REPUBLIKA.CO.ID, JAKARTA -- Wakil Ketua Komisi VIII DPR RI, Tubagus Ace Hasan Syadzily menyarankan agar organisasi keagamaan non Islam uga membuat kode etik dakwah. Hal ini diperlukan agar tidak memecah umat beragama dan memecah banga Indonesia.
"Saya bilang bahwa untuk soal kode etik dikembalikan kepada organisasi kegamannya masing-masing. Untuk Islam misalnya serahkan ke MUI dan ormas Islam. Jadi untuk agama-agama lain juga dapat melakukan hal yang sama," ujar Ace saat dihubungi Republika.co.id, Jumat (25/5).
Menurut dia, ormas keagamaan non Islam yang bisa membuat kode etik dakwah itu seperti Persekutuan Gereja-gereja di Indonesia (PGI), Konferensi Waligereja Indonesia (KWI), Parisada Hindu Dharma Indonesia, Perwakilan Umat Buddha Indonesia (Walubi), dan Majelis Tinggi Agama Khonghucu Indonesia (Matakin).
"Jadi itu biarkan diserahkan kepada organisasi-organisasi kegamaan itu untuk menyusun kode etik," ucapnya.
Sementara, kata dia, tugas Kementerian Agama sendiri bagaimana melakukan pembinaan terhadap ormas keagamaan tersebut untuk menyusun kode etik, serta melakukan koordinasi tentang nilai-nilai yang disepakati bersama.
"Misalnya prinsip dasarnya itu isi ceramahnya itu jangan menghasut, memprovokasi, tidak menimbulkan ujaran kebencian, serta tidak menggunakan kata-kata kasar dan kotor. Nah prinsip-prinsip itu yang kemudian disepakati," kata Ace.

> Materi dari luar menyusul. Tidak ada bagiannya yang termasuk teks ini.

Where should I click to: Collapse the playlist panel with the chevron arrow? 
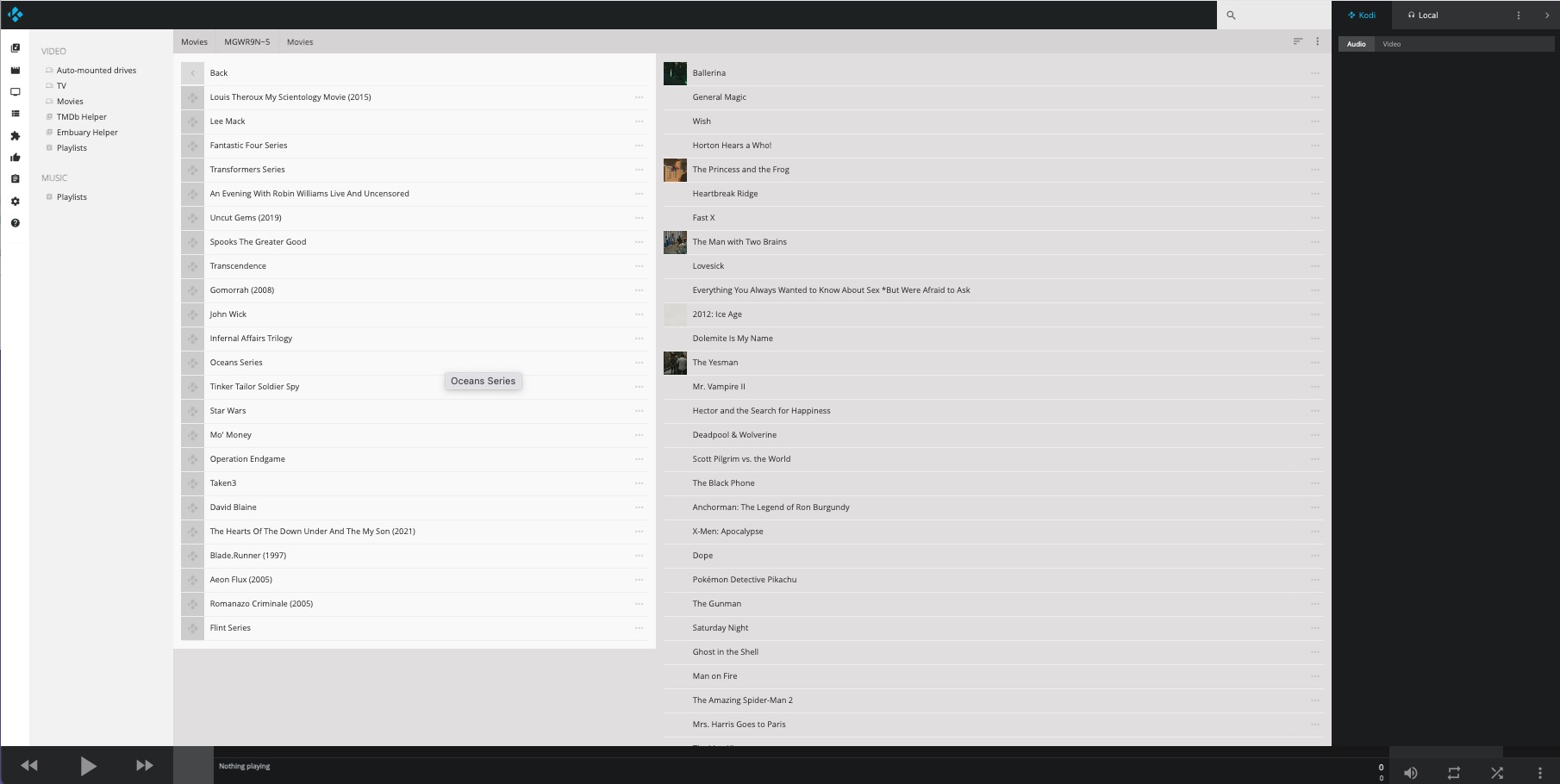point(1547,16)
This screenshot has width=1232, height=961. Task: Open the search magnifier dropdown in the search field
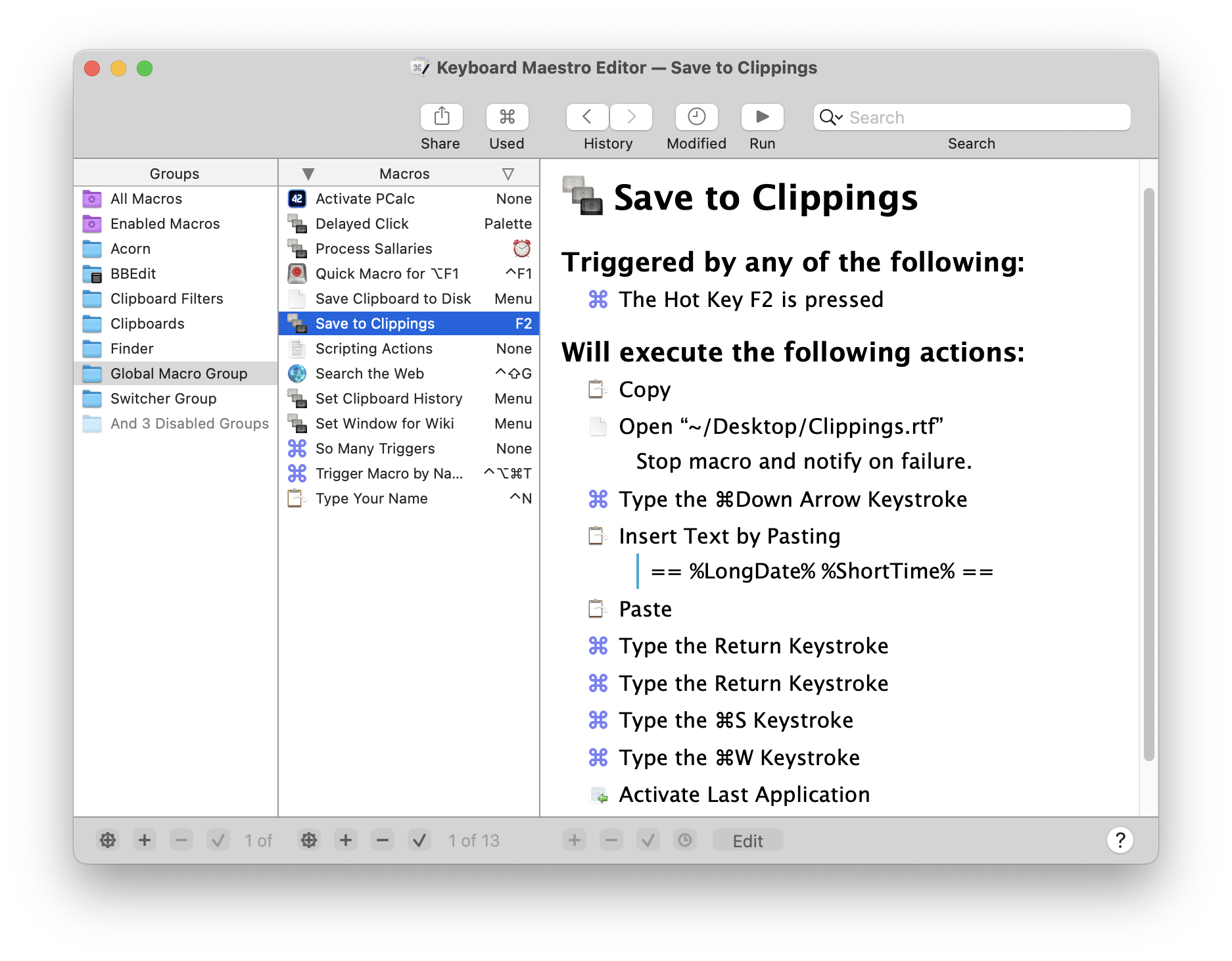pyautogui.click(x=831, y=117)
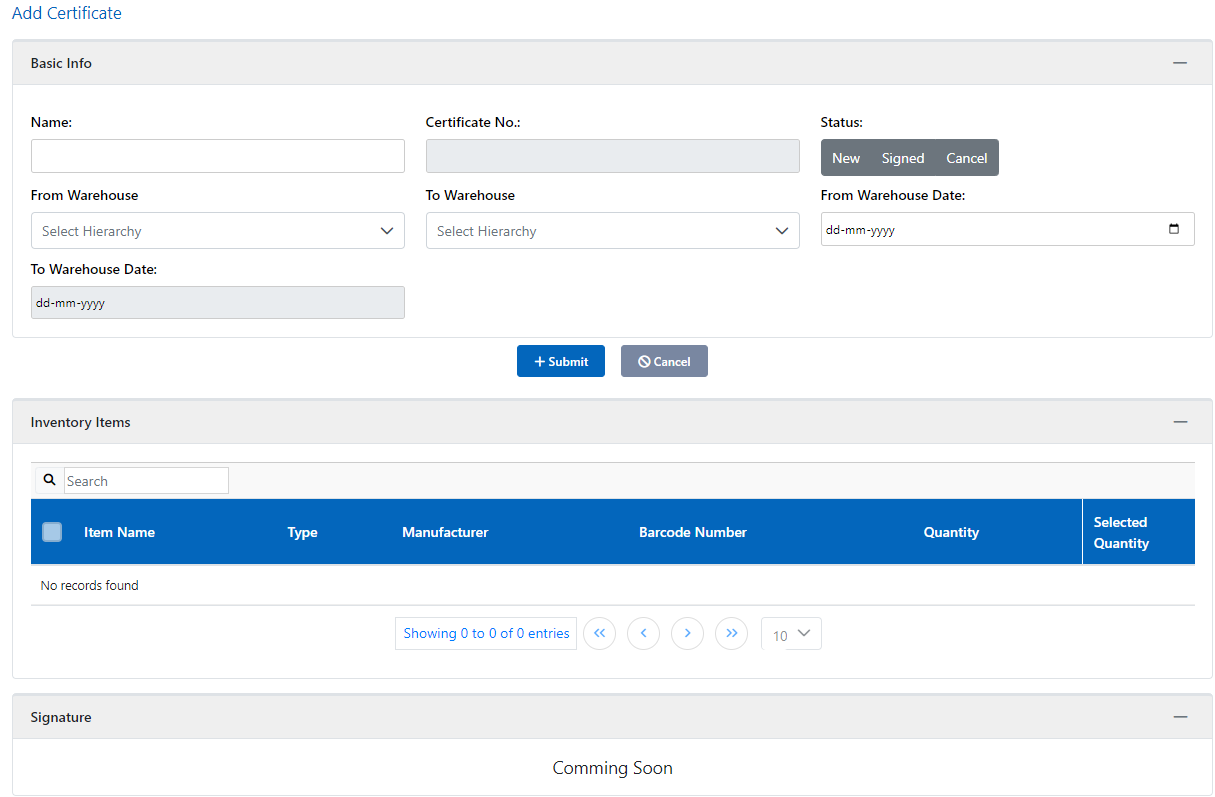
Task: Change entries per page from 10
Action: click(791, 633)
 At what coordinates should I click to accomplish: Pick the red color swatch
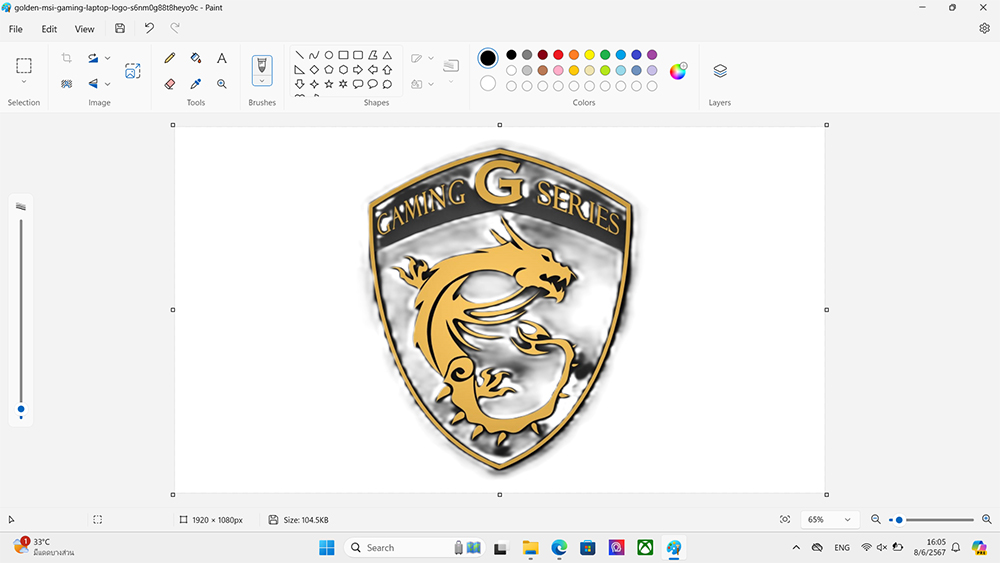point(558,55)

Sementara itu, Majelis Ulama Indonesia (MUI) sebagai perkumpulan ormas-ormas Islam telah menyiapkan kode etik dakwah tersebut. Hal ini disampaikam Ketua Komisi Dakwah MUI, KH Cholil Nafis. Pengasuh Pondok Pesantren Cendikia Amanah Depok ini mengatakan, kode etik tersebut disusun bersama forum nasional dai di Indonesia.
"Kita ini sudah punya pedoman dakwah. Di pedoman dakwah itu ada berkenaan dengan kode etik dakwahnya, bahkan ada dewan etik dainya," ujar KH Cholil saat dihubungi lebih lanjut.